Text under study>
Cardiovascular disease (CVD), including acute and chronic heart disease, stroke and peripheral vascular disease, is a complex and multifactorial issue that affects 16.6% of the Australian population.1,2 It is the leading cause of death in Australia and accounts for 26% of all deaths.3 CVD also costs the Australian economy over $5 billion each year, more than any other disease.4
CVD mortality rates for Aboriginal and Torres Strait Islander adults (older than 25 years) are double that of non-Indigenous Australians, and seven times higher in those aged 40–54 years.5 Early intervention in the form of screening and risk factor modification is therefore vital. Screening for CVD in Aboriginal and Torres Strait Islander peoples is recommended from 18 years of age, and screening for CVD risk factors is recommended to start as early as 12 years of age.5
General practitioners (GPs) are well placed to advise patients on how to modify their risk factor profiles through the promotion of healthy lifestyle choices. Risk factors include smoking tobacco, high body mass index (BMI), physical inactivity, elevated cholesterol, elevated blood pressure, excessive alcohol intake, and low fruit and vegetable consumption. These are considered the most effective areas to focus on for CVD prevention.5
Atrial fibrillation is another common cardiac condition that significantly increases the risk of developing heart failure or stroke, making diagnosis and timely management vital.6 These patients are often managed entirely by GPs, with an emphasis on managing symptoms, preventing disease progression and avoiding hospitalisations.

Exercise tasks>
A: In the passage on cardiovascular disease, rewrite the paragraph beginning "General practitioners (GPs) are well placed" as a bulleted list that keeps its main facts.
B: Summarize the passage on cardiovascular disease in exactly two sentences.
C: Resume the passage on cardiovascular disease, picking up after its final sentence.

Supplied information>
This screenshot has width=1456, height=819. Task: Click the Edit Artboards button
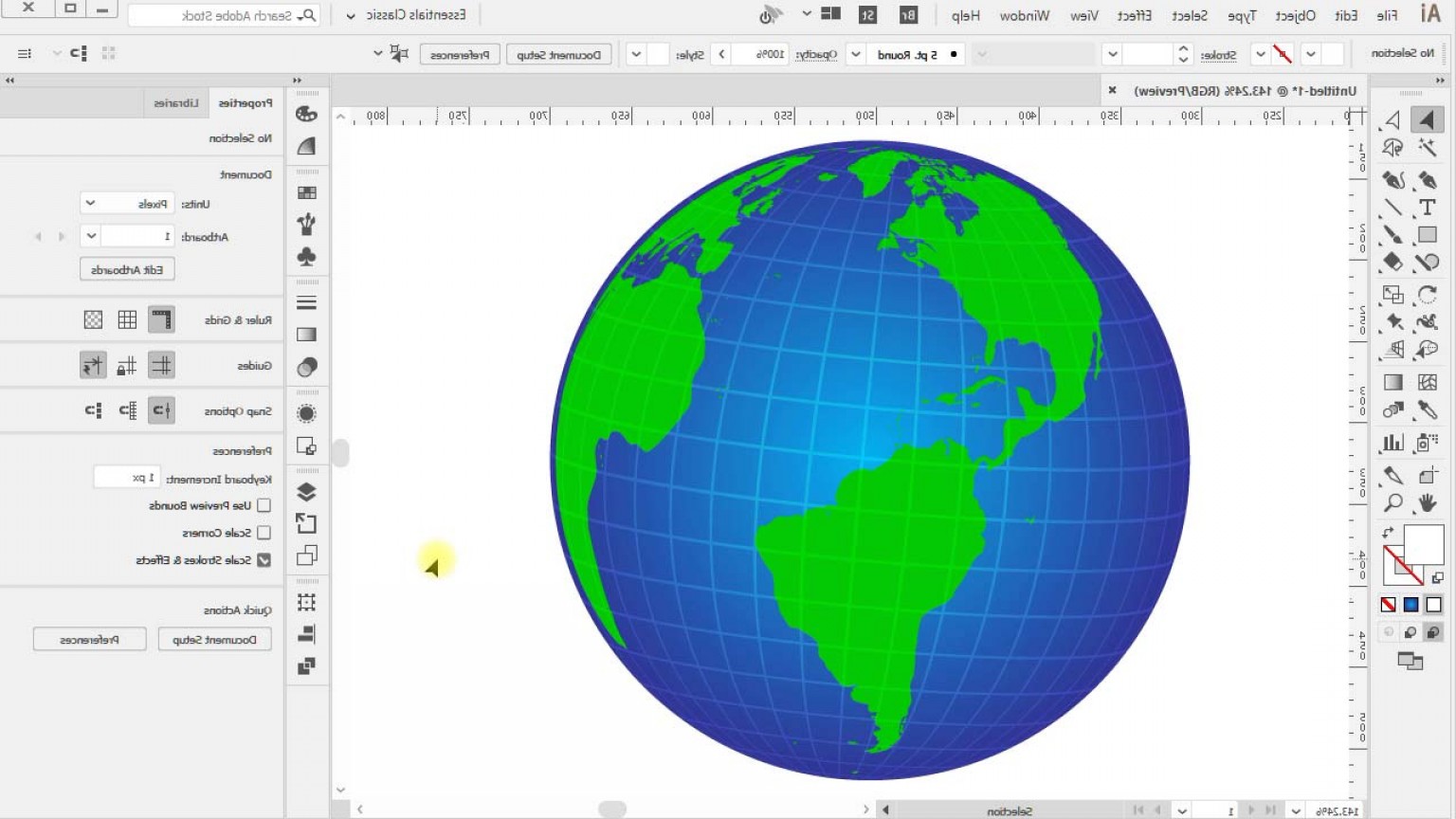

==

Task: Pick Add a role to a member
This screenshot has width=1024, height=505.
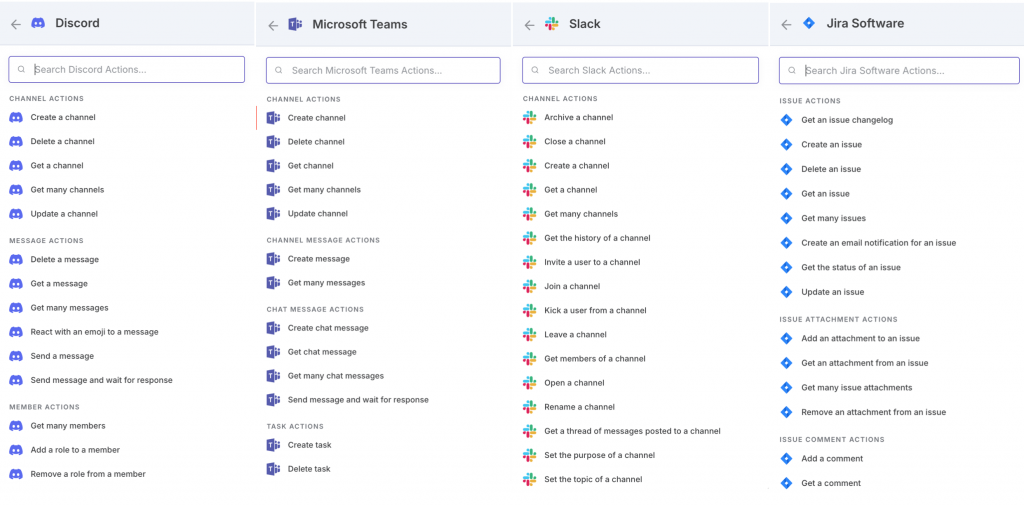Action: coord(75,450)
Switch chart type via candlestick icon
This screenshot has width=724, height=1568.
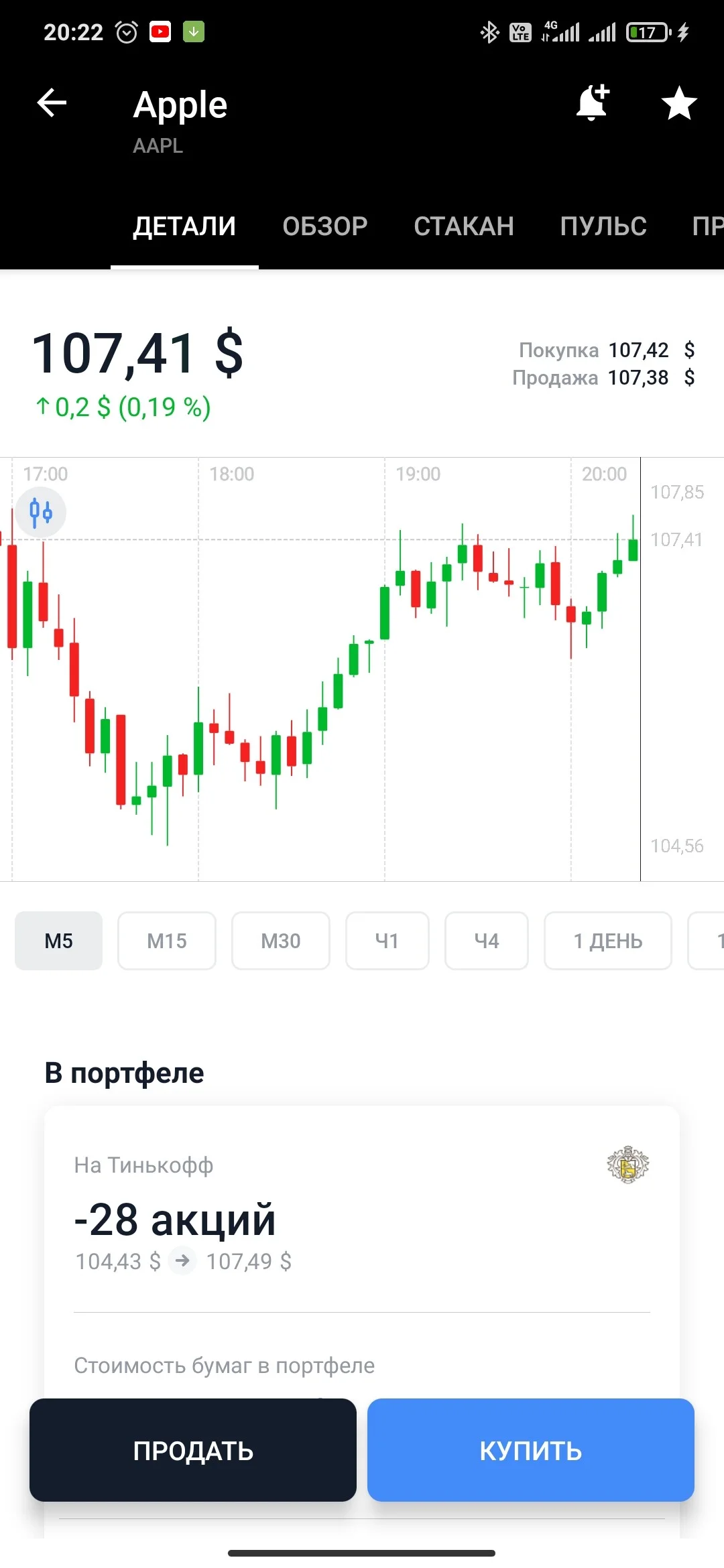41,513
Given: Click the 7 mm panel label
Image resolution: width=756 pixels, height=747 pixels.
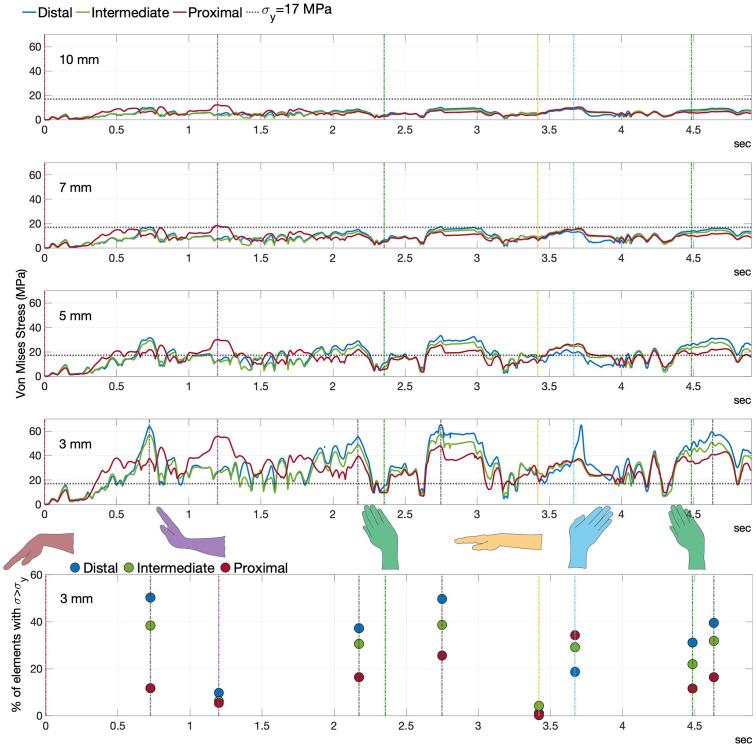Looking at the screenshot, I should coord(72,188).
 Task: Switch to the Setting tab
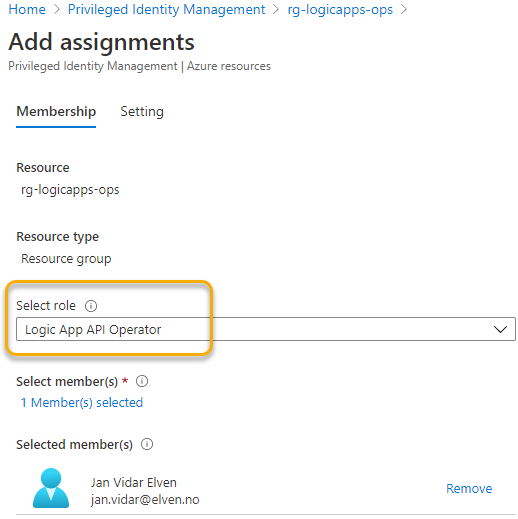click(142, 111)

Numbered answers>
A:
- General practitioners can advise patients on changing their risk factor profiles by promoting healthy lifestyle choices.
- The risk factors are:
  - smoking tobacco
  - high body mass index (BMI)
  - physical inactivity
  - elevated cholesterol
  - elevated blood pressure
  - excessive alcohol intake
  - low fruit and vegetable consumption
- These are considered the most effective areas to focus on for preventing cardiovascular disease.

B: Cardiovascular disease affects 16.6% of the Australian population and is the country's leading cause of death, accounting for 26% of all deaths and costing the economy over $5 billion each year. Because mortality among Aboriginal and Torres Strait Islander adults is double that of non-Indigenous Australians, early screening and risk factor modification are vital, and general practitioners are well placed to promote healthy lifestyle choices and often manage atrial fibrillation, which raises the risk of heart failure or stroke.

C:
Some cardiovascular conditions also affect children and can have long-term negative health outcomes. These include congenital heart defects and infectious diseases, such as rheumatic fever. The rates of acute rheumatic fever are higher in Aboriginal and Torres Strait Islander children, especially in rural and remote areas.7 If left undiagnosed and untreated, rheumatic fever can lead to rheumatic heart disease.8 It is the GP’s role to identify those at risk and provide appropriate treatment in the context of their community. Other types of sclerotic valvular pathologies are often picked up by GPs by undertaking opportunistic cardiovascular examinations when patients present for other reasons. GPs are also responsible for identifying and appropriately managing these to prevent later morbidity and mortality.
Deaths from heart disease are more than 50% higher for Australians in rural and remote areas of Australia compared with metropolitan areas.8 Research shows that this is due to multiple issues related to access, including the ability to pay, transport and geographical distances, delays in patients seeking care, access to diagnostic testing and timely treatment in an appropriate facility. Workforce shortages or lack of access to relevant non-GP specialists, cultural differences and complexities that arise from comorbidities and geographical isolation also amplify the challenges.9 GPs therefore play a key role in advocating for equitable access to cardiovascular and other general health services for patients in rural and remote areas. GPs working in rural and remote regions should also be supported to provide comprehensive cardiovascular healthcare with the resources they have available locally.